Malicious ‘Crypto Copilot’ Chrome Extension Steals Hidden Fee from Solana Swaps
A malicious extension has been discovered in the Chrome catalog — an add-on that, without the owner’s knowledge, inserts a hidden fee into Solana transactions and diverts it to a wallet controlled by the attacker. Users conducting swaps through the Raydium decentralized exchange are particularly at risk.
The extension, titled Crypto Copilot, appeared in the Chrome Web Store on 7 May 2024. Its listed author is a user under the handle “sjclark76.” The description promises the ability to trade cryptocurrency directly within X, offering “real-time analytics” and “convenient trade execution.” At the time the issue was identified, the extension had 12 installations — and remained available for download.
Experts at Socket determined that behind the interface masquerading as a legitimate trading tool lies a mechanism that injects an additional transfer into every Solana swap. During a Raydium exchange, the extension appends a call to the service method SystemProgram.transfer, causing the signed transaction to include an extra SOL transfer to a hard-coded address controlled by the attacker.
The fee is calculated automatically based on the size of the swap. A minimum of 0.0013 SOL is siphoned, while for transactions exceeding 2.6 SOL, the extension inserts a transfer of 2.6 SOL plus 0.05% of the swap amount. This fee is never displayed in the extension’s interface — the user sees only the parameters of the main Raydium transaction, making the manipulation nearly invisible without a meticulous inspection of each instruction before signing.

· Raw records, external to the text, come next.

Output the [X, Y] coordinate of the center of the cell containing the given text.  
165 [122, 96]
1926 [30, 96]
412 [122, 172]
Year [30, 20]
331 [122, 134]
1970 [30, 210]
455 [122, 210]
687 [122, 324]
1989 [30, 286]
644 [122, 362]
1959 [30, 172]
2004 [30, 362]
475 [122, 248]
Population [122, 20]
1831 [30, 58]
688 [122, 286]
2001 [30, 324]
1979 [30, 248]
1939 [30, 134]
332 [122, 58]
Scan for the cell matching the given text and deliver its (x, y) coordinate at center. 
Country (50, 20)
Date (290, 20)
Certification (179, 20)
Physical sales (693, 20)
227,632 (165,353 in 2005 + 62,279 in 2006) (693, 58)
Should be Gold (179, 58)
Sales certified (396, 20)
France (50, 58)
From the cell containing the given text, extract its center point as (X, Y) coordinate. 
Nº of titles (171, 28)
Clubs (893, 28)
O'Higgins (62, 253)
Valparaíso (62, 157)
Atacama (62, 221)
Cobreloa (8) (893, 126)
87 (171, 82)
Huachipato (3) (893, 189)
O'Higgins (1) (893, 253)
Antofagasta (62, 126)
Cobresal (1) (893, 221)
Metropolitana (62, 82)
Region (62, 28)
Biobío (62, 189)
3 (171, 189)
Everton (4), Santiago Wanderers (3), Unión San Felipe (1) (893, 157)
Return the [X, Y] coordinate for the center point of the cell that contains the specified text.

To conceal its behavior, the add-on employs heavy code obfuscation, including minification and aggressive variable renaming. Simultaneously, it communicates with a backend hosted at crypto-coplilot-dashboard.vercel[.]app, transmitting information about connected wallets, referral activity, and accumulated “points.” A related domain, cryptocopilot[.]app, contains no real product — functioning solely as window dressing to create the appearance of a legitimate service.
Crypto Copilot further enhances its credibility by integrating with reputable platforms such as DexScreener and Helius RPC. Taken together, the project’s infrastructure is designed to pass Chrome Web Store moderation and imitate a lawful crypto-trading tool, all while quietly diverting a portion of user funds to the extension’s creator.
The Crypto Copilot incident starkly illustrates how even a seemingly innocuous browser extension can transform routine transactions into a source of hidden financial loss. Any tool granted access to wallets and transaction flows demands scrutiny — and trust in a browser-store listing alone can no longer serve as a safeguard.